### To do
Return every one of the entries below word for word, with no changes.

### Exercise data
☆ ☆ ☆

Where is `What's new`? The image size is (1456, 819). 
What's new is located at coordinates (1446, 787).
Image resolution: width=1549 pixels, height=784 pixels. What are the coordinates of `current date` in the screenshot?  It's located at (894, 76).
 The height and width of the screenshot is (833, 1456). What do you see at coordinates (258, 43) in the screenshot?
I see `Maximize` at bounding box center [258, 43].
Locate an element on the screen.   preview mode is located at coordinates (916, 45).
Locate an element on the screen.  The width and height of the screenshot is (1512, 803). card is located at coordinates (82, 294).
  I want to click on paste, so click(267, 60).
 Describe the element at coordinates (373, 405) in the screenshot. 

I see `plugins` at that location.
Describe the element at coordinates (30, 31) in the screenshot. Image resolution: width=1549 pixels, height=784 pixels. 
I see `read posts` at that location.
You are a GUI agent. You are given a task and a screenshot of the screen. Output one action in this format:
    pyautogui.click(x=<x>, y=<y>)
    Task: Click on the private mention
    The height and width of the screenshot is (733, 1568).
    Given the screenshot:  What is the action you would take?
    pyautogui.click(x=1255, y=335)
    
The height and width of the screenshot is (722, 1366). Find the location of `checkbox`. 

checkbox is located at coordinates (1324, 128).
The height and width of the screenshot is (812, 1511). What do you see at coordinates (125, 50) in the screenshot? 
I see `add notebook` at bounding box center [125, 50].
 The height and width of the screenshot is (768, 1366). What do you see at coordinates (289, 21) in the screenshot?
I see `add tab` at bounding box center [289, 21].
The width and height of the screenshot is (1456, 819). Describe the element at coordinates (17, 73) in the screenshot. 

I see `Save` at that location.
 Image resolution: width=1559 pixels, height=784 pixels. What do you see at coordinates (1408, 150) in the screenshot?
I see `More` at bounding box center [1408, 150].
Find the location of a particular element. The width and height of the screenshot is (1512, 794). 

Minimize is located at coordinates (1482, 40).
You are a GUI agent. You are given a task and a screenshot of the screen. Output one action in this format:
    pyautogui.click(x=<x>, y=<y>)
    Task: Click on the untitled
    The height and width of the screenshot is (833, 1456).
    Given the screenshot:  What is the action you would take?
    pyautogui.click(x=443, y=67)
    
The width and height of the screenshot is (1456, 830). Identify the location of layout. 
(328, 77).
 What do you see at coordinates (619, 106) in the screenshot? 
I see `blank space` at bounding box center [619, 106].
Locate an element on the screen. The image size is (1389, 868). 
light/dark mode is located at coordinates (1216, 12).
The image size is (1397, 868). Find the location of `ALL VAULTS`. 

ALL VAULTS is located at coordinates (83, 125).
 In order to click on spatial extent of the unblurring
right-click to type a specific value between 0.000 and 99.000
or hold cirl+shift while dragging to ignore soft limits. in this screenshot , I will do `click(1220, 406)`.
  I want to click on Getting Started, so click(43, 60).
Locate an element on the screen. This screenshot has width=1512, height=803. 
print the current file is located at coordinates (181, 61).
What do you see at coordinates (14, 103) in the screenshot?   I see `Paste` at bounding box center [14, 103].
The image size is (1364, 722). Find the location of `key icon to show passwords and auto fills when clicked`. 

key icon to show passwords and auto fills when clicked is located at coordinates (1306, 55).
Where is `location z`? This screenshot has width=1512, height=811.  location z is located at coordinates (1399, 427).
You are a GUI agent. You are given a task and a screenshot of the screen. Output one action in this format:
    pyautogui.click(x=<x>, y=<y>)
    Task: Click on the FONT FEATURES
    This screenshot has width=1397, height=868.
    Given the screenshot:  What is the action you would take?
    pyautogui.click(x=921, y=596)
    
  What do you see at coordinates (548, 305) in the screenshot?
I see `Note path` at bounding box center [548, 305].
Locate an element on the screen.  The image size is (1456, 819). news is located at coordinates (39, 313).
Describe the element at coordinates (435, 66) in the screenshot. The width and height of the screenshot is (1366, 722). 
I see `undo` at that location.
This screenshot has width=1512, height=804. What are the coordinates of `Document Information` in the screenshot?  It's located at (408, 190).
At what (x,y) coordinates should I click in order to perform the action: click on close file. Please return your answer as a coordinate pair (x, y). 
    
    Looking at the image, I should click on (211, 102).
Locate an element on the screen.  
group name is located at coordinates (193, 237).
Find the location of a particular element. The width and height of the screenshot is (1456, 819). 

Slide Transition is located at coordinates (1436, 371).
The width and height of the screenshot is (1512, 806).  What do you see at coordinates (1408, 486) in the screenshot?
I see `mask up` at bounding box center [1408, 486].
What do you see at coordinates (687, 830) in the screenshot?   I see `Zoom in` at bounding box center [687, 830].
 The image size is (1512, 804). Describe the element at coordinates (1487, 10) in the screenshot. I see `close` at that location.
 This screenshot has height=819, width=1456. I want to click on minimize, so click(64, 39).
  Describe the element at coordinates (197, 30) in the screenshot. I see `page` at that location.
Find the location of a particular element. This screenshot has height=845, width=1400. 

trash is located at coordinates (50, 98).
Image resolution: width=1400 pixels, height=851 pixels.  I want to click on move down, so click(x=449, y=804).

☆ ☆ ☆

### Complete output
Where is `What's new`? The image size is (1456, 819). 
What's new is located at coordinates (1446, 787).
Image resolution: width=1549 pixels, height=784 pixels. What are the coordinates of `current date` in the screenshot?  It's located at (894, 76).
 The height and width of the screenshot is (833, 1456). What do you see at coordinates (258, 43) in the screenshot?
I see `Maximize` at bounding box center [258, 43].
Locate an element on the screen.   preview mode is located at coordinates (916, 45).
Locate an element on the screen.  The width and height of the screenshot is (1512, 803). card is located at coordinates (82, 294).
  I want to click on paste, so click(267, 60).
 Describe the element at coordinates (373, 405) in the screenshot. 

I see `plugins` at that location.
Describe the element at coordinates (30, 31) in the screenshot. Image resolution: width=1549 pixels, height=784 pixels. 
I see `read posts` at that location.
You are a GUI agent. You are given a task and a screenshot of the screen. Output one action in this format:
    pyautogui.click(x=<x>, y=<y>)
    Task: Click on the private mention
    The height and width of the screenshot is (733, 1568).
    Given the screenshot:  What is the action you would take?
    pyautogui.click(x=1255, y=335)
    
The height and width of the screenshot is (722, 1366). Find the location of `checkbox`. 

checkbox is located at coordinates (1324, 128).
The height and width of the screenshot is (812, 1511). What do you see at coordinates (125, 50) in the screenshot? 
I see `add notebook` at bounding box center [125, 50].
 The height and width of the screenshot is (768, 1366). What do you see at coordinates (289, 21) in the screenshot?
I see `add tab` at bounding box center [289, 21].
The width and height of the screenshot is (1456, 819). Describe the element at coordinates (17, 73) in the screenshot. 

I see `Save` at that location.
 Image resolution: width=1559 pixels, height=784 pixels. What do you see at coordinates (1408, 150) in the screenshot?
I see `More` at bounding box center [1408, 150].
Find the location of a particular element. The width and height of the screenshot is (1512, 794). 

Minimize is located at coordinates (1482, 40).
You are a GUI agent. You are given a task and a screenshot of the screen. Output one action in this format:
    pyautogui.click(x=<x>, y=<y>)
    Task: Click on the untitled
    The height and width of the screenshot is (833, 1456).
    Given the screenshot:  What is the action you would take?
    pyautogui.click(x=443, y=67)
    
The width and height of the screenshot is (1456, 830). Identify the location of layout. 
(328, 77).
 What do you see at coordinates (619, 106) in the screenshot? 
I see `blank space` at bounding box center [619, 106].
Locate an element on the screen. The image size is (1389, 868). 
light/dark mode is located at coordinates (1216, 12).
The image size is (1397, 868). Find the location of `ALL VAULTS`. 

ALL VAULTS is located at coordinates (83, 125).
 In order to click on spatial extent of the unblurring
right-click to type a specific value between 0.000 and 99.000
or hold cirl+shift while dragging to ignore soft limits. in this screenshot , I will do `click(1220, 406)`.
  I want to click on Getting Started, so click(43, 60).
Locate an element on the screen. This screenshot has width=1512, height=803. 
print the current file is located at coordinates (181, 61).
What do you see at coordinates (14, 103) in the screenshot?   I see `Paste` at bounding box center [14, 103].
The image size is (1364, 722). Find the location of `key icon to show passwords and auto fills when clicked`. 

key icon to show passwords and auto fills when clicked is located at coordinates (1306, 55).
Where is `location z`? This screenshot has width=1512, height=811.  location z is located at coordinates (1399, 427).
You are a GUI agent. You are given a task and a screenshot of the screen. Output one action in this format:
    pyautogui.click(x=<x>, y=<y>)
    Task: Click on the FONT FEATURES
    This screenshot has width=1397, height=868.
    Given the screenshot:  What is the action you would take?
    pyautogui.click(x=921, y=596)
    
  What do you see at coordinates (548, 305) in the screenshot?
I see `Note path` at bounding box center [548, 305].
Locate an element on the screen.  The image size is (1456, 819). news is located at coordinates (39, 313).
Describe the element at coordinates (435, 66) in the screenshot. The width and height of the screenshot is (1366, 722). 
I see `undo` at that location.
This screenshot has width=1512, height=804. What are the coordinates of `Document Information` in the screenshot?  It's located at (408, 190).
At what (x,y) coordinates should I click in order to perform the action: click on close file. Please return your answer as a coordinate pair (x, y). 
    
    Looking at the image, I should click on (211, 102).
Locate an element on the screen.  
group name is located at coordinates (193, 237).
Find the location of a particular element. The width and height of the screenshot is (1456, 819). 

Slide Transition is located at coordinates (1436, 371).
The width and height of the screenshot is (1512, 806).  What do you see at coordinates (1408, 486) in the screenshot?
I see `mask up` at bounding box center [1408, 486].
What do you see at coordinates (687, 830) in the screenshot?   I see `Zoom in` at bounding box center [687, 830].
 The image size is (1512, 804). Describe the element at coordinates (1487, 10) in the screenshot. I see `close` at that location.
 This screenshot has height=819, width=1456. I want to click on minimize, so click(64, 39).
  Describe the element at coordinates (197, 30) in the screenshot. I see `page` at that location.
Find the location of a particular element. This screenshot has height=845, width=1400. 

trash is located at coordinates (50, 98).
Image resolution: width=1400 pixels, height=851 pixels.  I want to click on move down, so click(x=449, y=804).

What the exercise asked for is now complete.